▶ [EXERCISE DETAILS]: Repeat each line of the data exactly as written.

[PROVIDED DATA]

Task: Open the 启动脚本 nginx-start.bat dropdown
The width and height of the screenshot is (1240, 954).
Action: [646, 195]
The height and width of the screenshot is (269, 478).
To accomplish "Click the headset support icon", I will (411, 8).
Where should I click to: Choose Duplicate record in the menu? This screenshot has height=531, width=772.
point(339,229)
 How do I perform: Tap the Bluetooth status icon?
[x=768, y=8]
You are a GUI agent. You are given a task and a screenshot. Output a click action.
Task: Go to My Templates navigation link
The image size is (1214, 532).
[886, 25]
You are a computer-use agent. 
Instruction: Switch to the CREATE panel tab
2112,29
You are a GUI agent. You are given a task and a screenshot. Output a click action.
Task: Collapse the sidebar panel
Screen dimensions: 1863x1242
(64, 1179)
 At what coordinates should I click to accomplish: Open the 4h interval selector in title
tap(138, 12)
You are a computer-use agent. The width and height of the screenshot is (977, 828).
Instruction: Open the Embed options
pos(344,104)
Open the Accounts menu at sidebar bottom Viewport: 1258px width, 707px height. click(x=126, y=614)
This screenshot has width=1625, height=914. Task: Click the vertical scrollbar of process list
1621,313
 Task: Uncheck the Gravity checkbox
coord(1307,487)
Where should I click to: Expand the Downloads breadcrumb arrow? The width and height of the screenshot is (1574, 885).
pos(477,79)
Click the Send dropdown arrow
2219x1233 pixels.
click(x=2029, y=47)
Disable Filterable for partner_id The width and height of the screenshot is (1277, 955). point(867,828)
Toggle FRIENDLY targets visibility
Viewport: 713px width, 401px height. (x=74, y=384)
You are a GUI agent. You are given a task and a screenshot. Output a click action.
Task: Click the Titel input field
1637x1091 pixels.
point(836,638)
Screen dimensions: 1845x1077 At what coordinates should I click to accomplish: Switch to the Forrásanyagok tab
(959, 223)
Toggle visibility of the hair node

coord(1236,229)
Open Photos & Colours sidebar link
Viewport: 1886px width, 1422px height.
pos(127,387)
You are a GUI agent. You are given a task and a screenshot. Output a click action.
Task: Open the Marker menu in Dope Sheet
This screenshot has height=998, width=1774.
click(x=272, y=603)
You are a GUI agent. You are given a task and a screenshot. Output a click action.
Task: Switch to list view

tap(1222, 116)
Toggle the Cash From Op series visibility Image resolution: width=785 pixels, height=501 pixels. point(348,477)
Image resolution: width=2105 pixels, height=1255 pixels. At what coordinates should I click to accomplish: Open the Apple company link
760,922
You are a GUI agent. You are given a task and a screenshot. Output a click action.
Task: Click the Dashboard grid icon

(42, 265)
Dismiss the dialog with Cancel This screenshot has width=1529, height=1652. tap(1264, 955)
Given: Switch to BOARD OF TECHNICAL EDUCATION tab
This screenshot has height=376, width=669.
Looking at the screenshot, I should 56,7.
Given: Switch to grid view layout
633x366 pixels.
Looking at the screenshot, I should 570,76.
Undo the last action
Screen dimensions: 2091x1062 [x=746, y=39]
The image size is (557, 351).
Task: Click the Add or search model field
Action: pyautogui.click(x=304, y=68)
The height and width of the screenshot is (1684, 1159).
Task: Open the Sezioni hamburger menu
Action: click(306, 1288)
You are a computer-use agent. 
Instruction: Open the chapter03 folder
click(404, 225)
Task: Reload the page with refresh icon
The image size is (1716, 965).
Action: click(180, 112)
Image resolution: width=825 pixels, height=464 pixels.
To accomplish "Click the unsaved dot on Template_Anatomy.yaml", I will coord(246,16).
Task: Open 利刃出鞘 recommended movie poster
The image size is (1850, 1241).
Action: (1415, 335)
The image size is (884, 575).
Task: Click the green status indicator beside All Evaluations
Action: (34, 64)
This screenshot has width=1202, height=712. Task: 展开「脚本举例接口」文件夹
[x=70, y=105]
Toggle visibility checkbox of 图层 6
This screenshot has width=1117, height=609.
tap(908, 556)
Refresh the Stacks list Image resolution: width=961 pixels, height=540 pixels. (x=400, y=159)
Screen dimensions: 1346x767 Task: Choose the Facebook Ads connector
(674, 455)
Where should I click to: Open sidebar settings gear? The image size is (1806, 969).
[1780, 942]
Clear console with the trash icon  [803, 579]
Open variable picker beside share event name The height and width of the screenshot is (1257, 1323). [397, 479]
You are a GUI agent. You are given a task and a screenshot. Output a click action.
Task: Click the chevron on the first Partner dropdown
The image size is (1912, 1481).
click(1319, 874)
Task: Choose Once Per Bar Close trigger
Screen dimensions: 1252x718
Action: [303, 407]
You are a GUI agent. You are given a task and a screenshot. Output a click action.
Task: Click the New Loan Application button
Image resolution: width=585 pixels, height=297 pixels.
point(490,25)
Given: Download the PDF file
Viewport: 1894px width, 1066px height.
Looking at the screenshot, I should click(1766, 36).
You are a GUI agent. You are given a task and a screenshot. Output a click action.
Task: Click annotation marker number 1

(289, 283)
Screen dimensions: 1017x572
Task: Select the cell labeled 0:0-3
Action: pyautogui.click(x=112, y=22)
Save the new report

[/PROVIDED DATA]

▶ [RESPONSE TO THE TASK]:
Task: Open the 启动脚本 nginx-start.bat dropdown
The width and height of the screenshot is (1240, 954).
Action: [646, 195]
The height and width of the screenshot is (269, 478).
To accomplish "Click the headset support icon", I will (411, 8).
Where should I click to: Choose Duplicate record in the menu? This screenshot has height=531, width=772.
point(339,229)
 How do I perform: Tap the Bluetooth status icon?
[x=768, y=8]
You are a GUI agent. You are given a task and a screenshot. Output a click action.
Task: Go to My Templates navigation link
The image size is (1214, 532).
[886, 25]
You are a computer-use agent. 
Instruction: Switch to the CREATE panel tab
2112,29
You are a GUI agent. You are given a task and a screenshot. Output a click action.
Task: Collapse the sidebar panel
Screen dimensions: 1863x1242
(64, 1179)
 At what coordinates should I click to accomplish: Open the 4h interval selector in title
tap(138, 12)
You are a computer-use agent. The width and height of the screenshot is (977, 828).
Instruction: Open the Embed options
pos(344,104)
Open the Accounts menu at sidebar bottom Viewport: 1258px width, 707px height. click(x=126, y=614)
This screenshot has width=1625, height=914. Task: Click the vertical scrollbar of process list
1621,313
 Task: Uncheck the Gravity checkbox
coord(1307,487)
Where should I click to: Expand the Downloads breadcrumb arrow? The width and height of the screenshot is (1574, 885).
pos(477,79)
Click the Send dropdown arrow
2219x1233 pixels.
click(x=2029, y=47)
Disable Filterable for partner_id The width and height of the screenshot is (1277, 955). point(867,828)
Toggle FRIENDLY targets visibility
Viewport: 713px width, 401px height. (x=74, y=384)
You are a GUI agent. You are given a task and a screenshot. Output a click action.
Task: Click the Titel input field
1637x1091 pixels.
point(836,638)
Screen dimensions: 1845x1077 At what coordinates should I click to accomplish: Switch to the Forrásanyagok tab
(959, 223)
Toggle visibility of the hair node

coord(1236,229)
Open Photos & Colours sidebar link
Viewport: 1886px width, 1422px height.
pos(127,387)
You are a GUI agent. You are given a task and a screenshot. Output a click action.
Task: Open the Marker menu in Dope Sheet
This screenshot has height=998, width=1774.
click(x=272, y=603)
You are a GUI agent. You are given a task and a screenshot. Output a click action.
Task: Switch to list view

tap(1222, 116)
Toggle the Cash From Op series visibility Image resolution: width=785 pixels, height=501 pixels. point(348,477)
Image resolution: width=2105 pixels, height=1255 pixels. At what coordinates should I click to accomplish: Open the Apple company link
760,922
You are a GUI agent. You are given a task and a screenshot. Output a click action.
Task: Click the Dashboard grid icon

(42, 265)
Dismiss the dialog with Cancel This screenshot has width=1529, height=1652. tap(1264, 955)
Given: Switch to BOARD OF TECHNICAL EDUCATION tab
This screenshot has height=376, width=669.
Looking at the screenshot, I should 56,7.
Given: Switch to grid view layout
633x366 pixels.
Looking at the screenshot, I should 570,76.
Undo the last action
Screen dimensions: 2091x1062 [x=746, y=39]
The image size is (557, 351).
Task: Click the Add or search model field
Action: pyautogui.click(x=304, y=68)
The height and width of the screenshot is (1684, 1159).
Task: Open the Sezioni hamburger menu
Action: click(306, 1288)
You are a computer-use agent. 
Instruction: Open the chapter03 folder
click(404, 225)
Task: Reload the page with refresh icon
The image size is (1716, 965).
Action: click(180, 112)
Image resolution: width=825 pixels, height=464 pixels.
To accomplish "Click the unsaved dot on Template_Anatomy.yaml", I will coord(246,16).
Task: Open 利刃出鞘 recommended movie poster
The image size is (1850, 1241).
Action: (1415, 335)
The image size is (884, 575).
Task: Click the green status indicator beside All Evaluations
Action: (34, 64)
This screenshot has width=1202, height=712. Task: 展开「脚本举例接口」文件夹
[x=70, y=105]
Toggle visibility checkbox of 图层 6
This screenshot has width=1117, height=609.
tap(908, 556)
Refresh the Stacks list Image resolution: width=961 pixels, height=540 pixels. (x=400, y=159)
Screen dimensions: 1346x767 Task: Choose the Facebook Ads connector
(674, 455)
Where should I click to: Open sidebar settings gear? The image size is (1806, 969).
[1780, 942]
Clear console with the trash icon  [803, 579]
Open variable picker beside share event name The height and width of the screenshot is (1257, 1323). [397, 479]
You are a GUI agent. You are given a task and a screenshot. Output a click action.
Task: Click the chevron on the first Partner dropdown
The image size is (1912, 1481).
click(1319, 874)
Task: Choose Once Per Bar Close trigger
Screen dimensions: 1252x718
Action: [303, 407]
You are a GUI agent. You are given a task and a screenshot. Output a click action.
Task: Click the New Loan Application button
Image resolution: width=585 pixels, height=297 pixels.
point(490,25)
Given: Download the PDF file
Viewport: 1894px width, 1066px height.
Looking at the screenshot, I should click(1766, 36).
You are a GUI agent. You are given a task and a screenshot. Output a click action.
Task: Click annotation marker number 1

(289, 283)
Screen dimensions: 1017x572
Task: Select the cell labeled 0:0-3
Action: pyautogui.click(x=112, y=22)
Save the new report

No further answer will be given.